While many people are enjoying the effects “El Nino” has had in creating unseasonably mild weather here in Northwestern Ontario so far this winter, those associated with snowmobiling clubs aren’t so happy.
In fact, the lack of snowfall and warm weather forced the 450-member Sunset Country Snowmobile Club to cancel its first run of the season, originally slated for last weekend.
“Our club ride was cancelled last weekend and right now our poker ride for Jan. 10 won’t go if the weather doesn’t begin to co-operate,” club president Jerry Darvell warned Monday morning.
“Right now, everything is put on hold because we don’t have any snow so we haven’t been doing anything," he added. "[And] I talked to the guys in Emo and they’re doing the same thing.”
Darvell said at this time last year, snowmobilers already had been out on the trails for almost a month.
Tom Beck, who looks after the grooming and trail co-ordination for the local club, said they haven’t had a chance to properly groom the trails. And he added it’s tough to even guess when drivers will get a chance to ride for the first time this season.
“It totally depends on the weather," he stressed. ”We’d need about another eight inches of new, good heavy snow to be able to start grooming.

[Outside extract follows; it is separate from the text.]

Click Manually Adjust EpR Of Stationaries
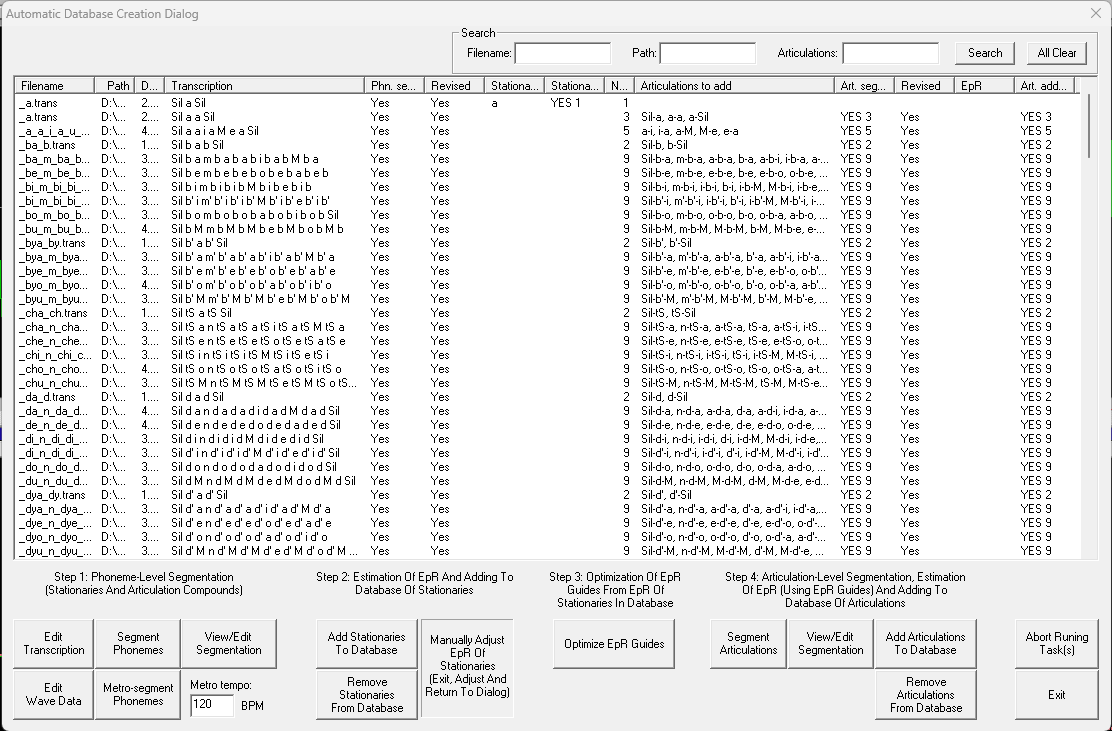point(467,666)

“But even when we get that, if we don’t get any cold weather, the ice won’t be any good," he noted. "The ice is very thin out there.”
Beck, also co-owner of Pinewood Sports here, said the club was expecting to equal last year’s number of trail permits sold (around 600) but stressed sales have been slowed by the unseasonal weather.

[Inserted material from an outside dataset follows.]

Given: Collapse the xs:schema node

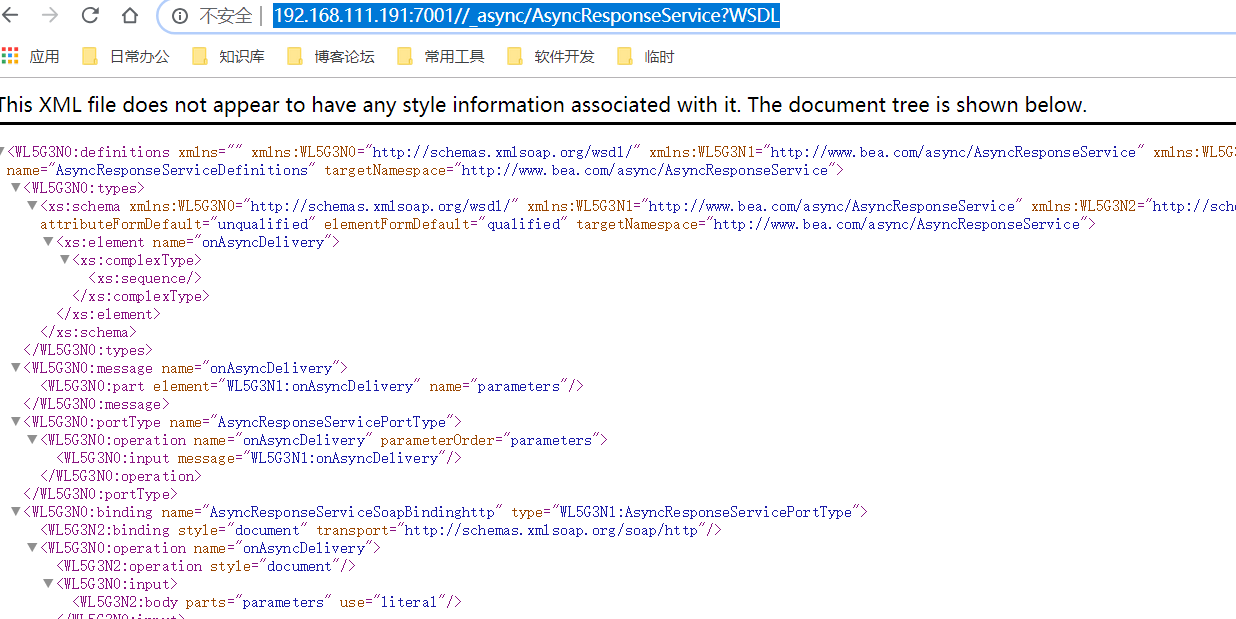Looking at the screenshot, I should point(32,206).
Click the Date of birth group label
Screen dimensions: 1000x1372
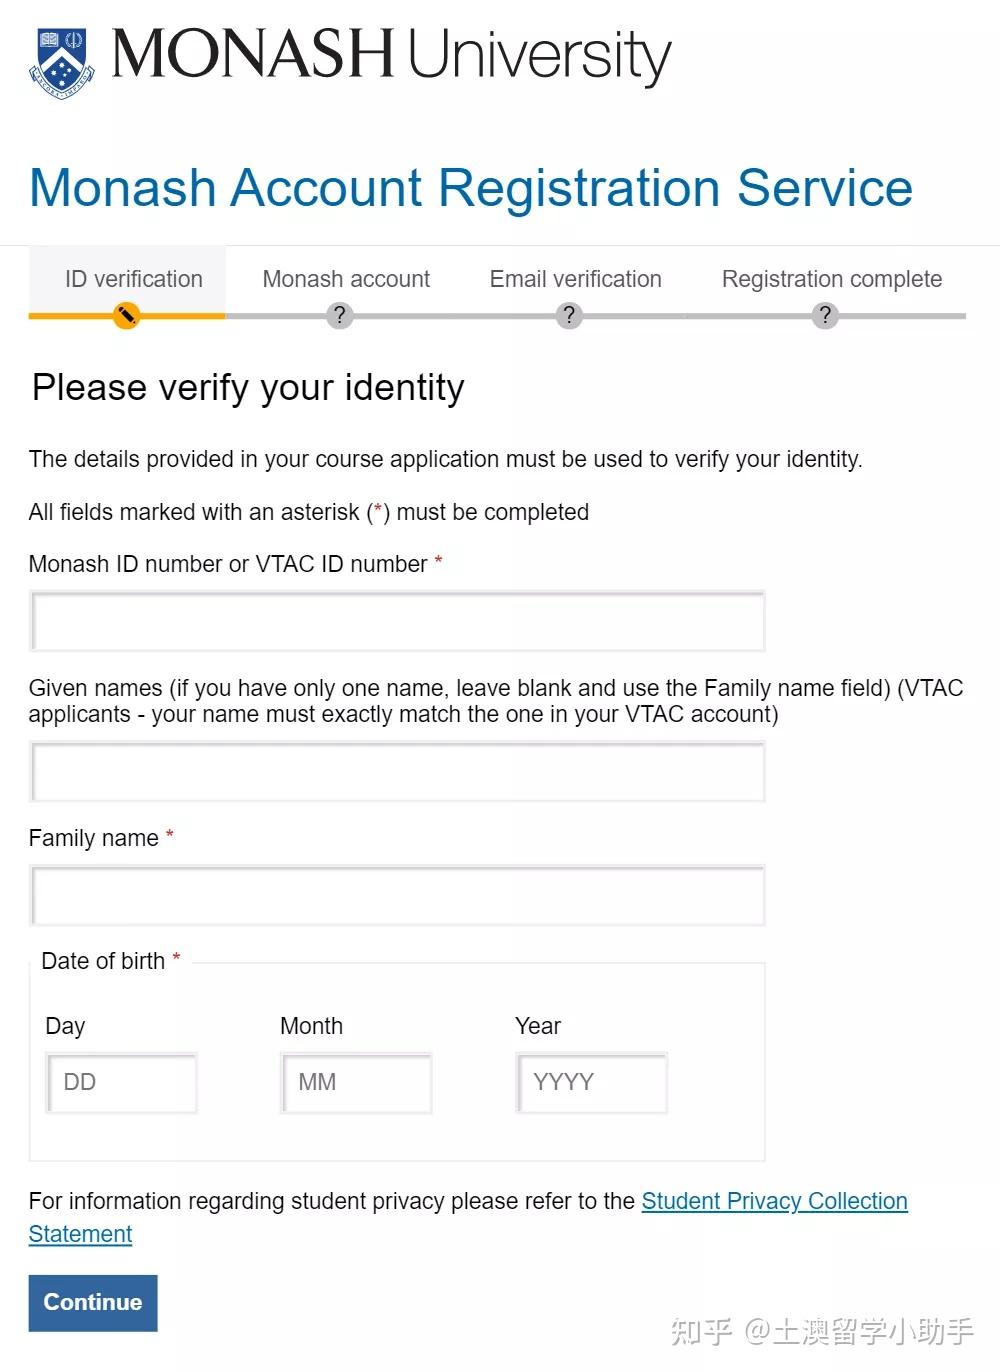(x=103, y=961)
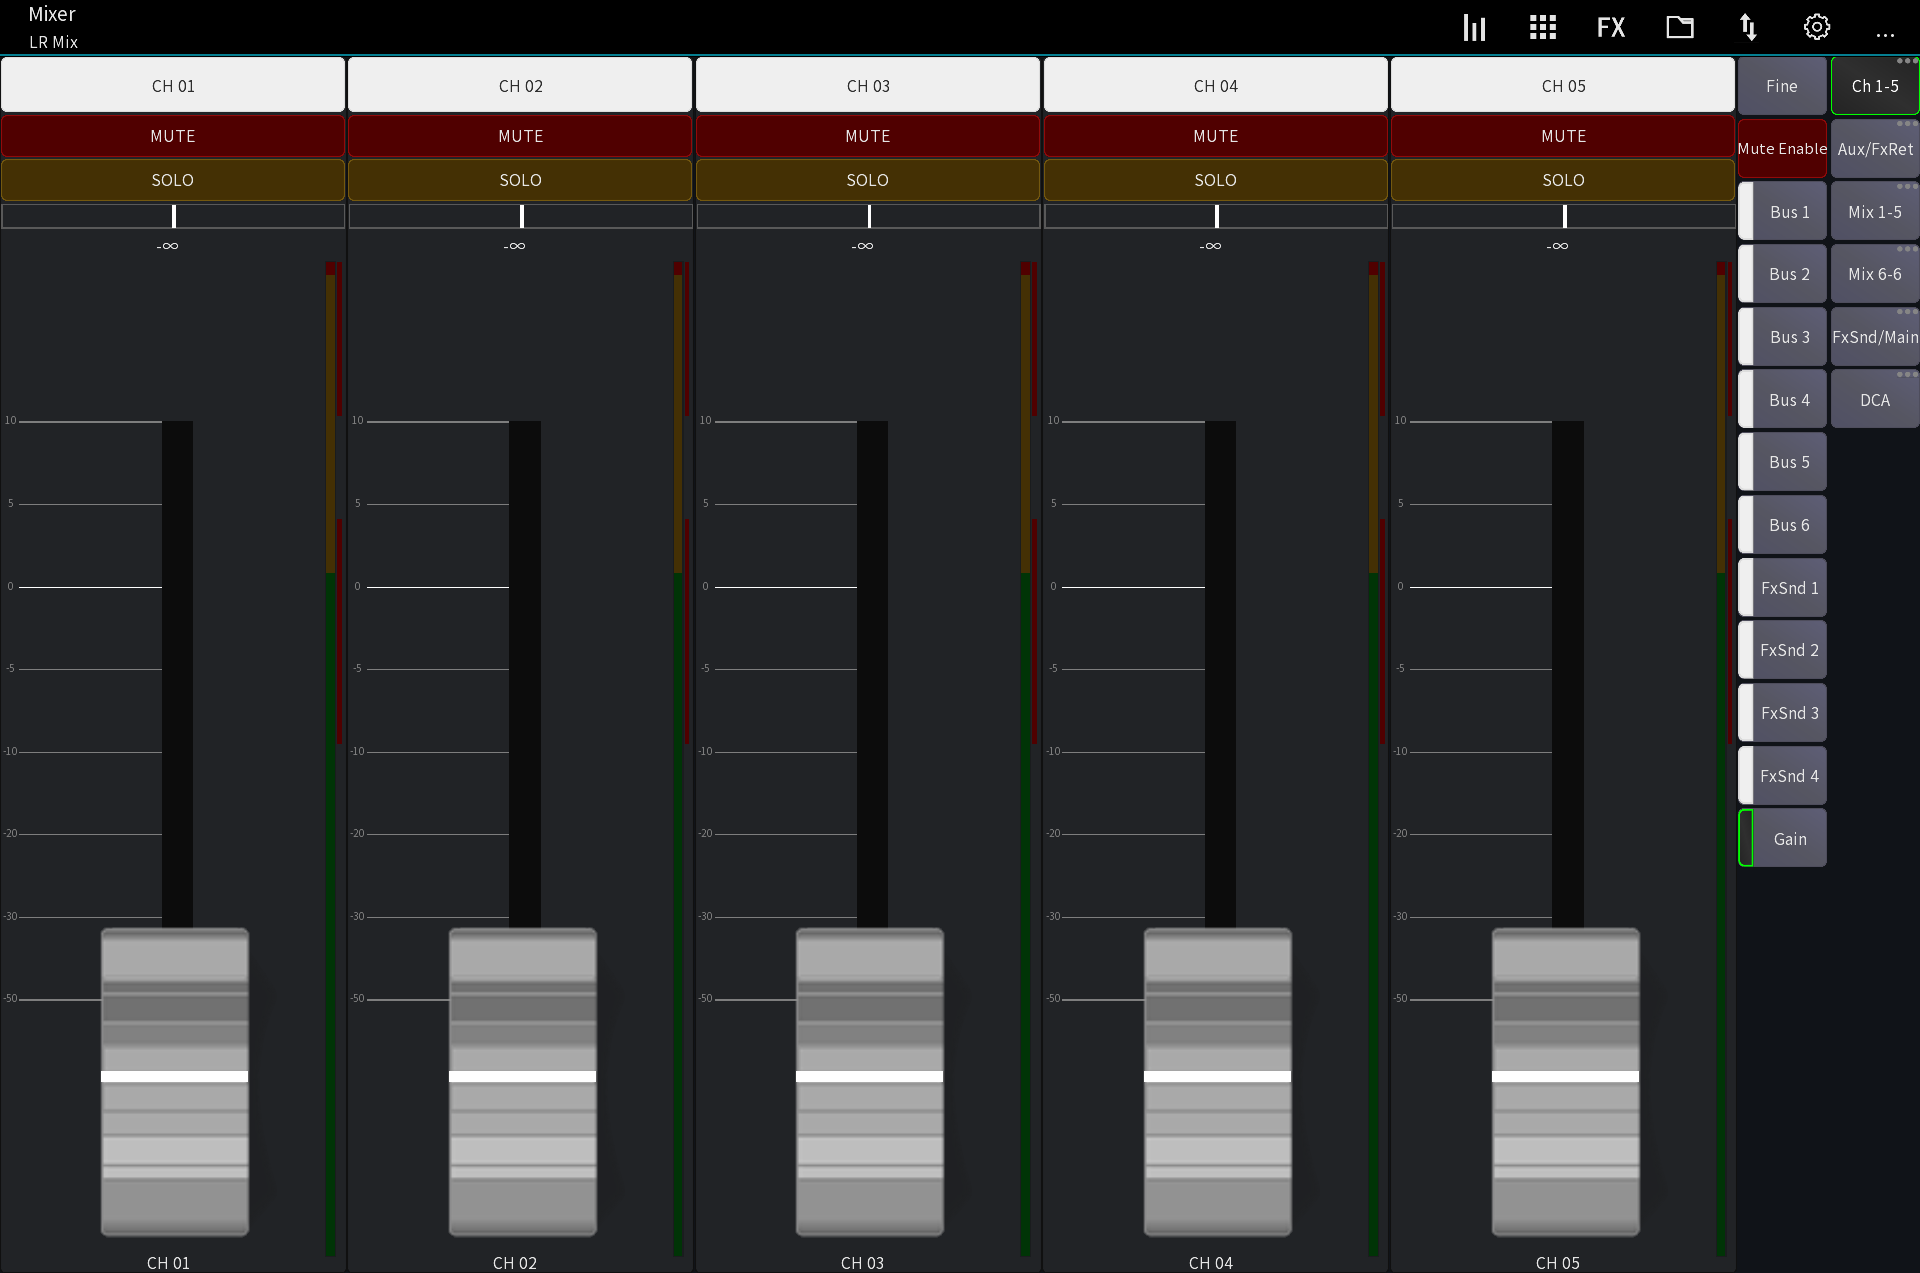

“You can appreciate people not buying them if they can’t ride,” he reasoned.
But it isn’t just local snowmobilers who are bemoaning the strange weather this winter. The lack of snowmobiling also is having an impact on the local economy.
In fact, according to the International Snowmobile Manufacturers’ Association fact book, snowmobilers spend $6 billion on the sport each year on equipment, clothing accessories, and snowmobiling vacations.
Paul Noonan, co-owner of La Place Rendez-Vous here said although they haven’t experienced a drop-off as yet, he did admit they may start see a decrease in business after Christmas.
“We haven’t seen a drop-off yet because we don’t get that [snowmobile] traffic until January,” he noted.
But David Kaemingh, co-owner of T.J. Kaemingh & Sons Ltd. in Emo, said the late start definitely will affect him—and the tourists camps he supplies gas to.
“Already we’re about two or three weeks behind where guys aren’t buying the gas when they go out so it’s going to affect the tourist camps,” said Kaemingh, who’s also a member of the Borderland Snowmobile Club in Emo.
“Where [tourists camps] would normally re-order gas by Christmas, they now may not have to,” he added.
“And it will also affect places that sell the machines because people won’t be needing new ones if they’re not using the ones they already have,” he said.
Glenn Witherspoon, owner of Witherspoon's One Stop Gas & Propane, said he's experiencing first-hand the effects the warm weather has had on his business.
“It's affected us big time. We're geared in this country for the winter weather during [November through March] but snowmobilers just aren't buying gas,” said Witherspoon.
“Everyone likes the nice weather but it has affected us [financially] here.”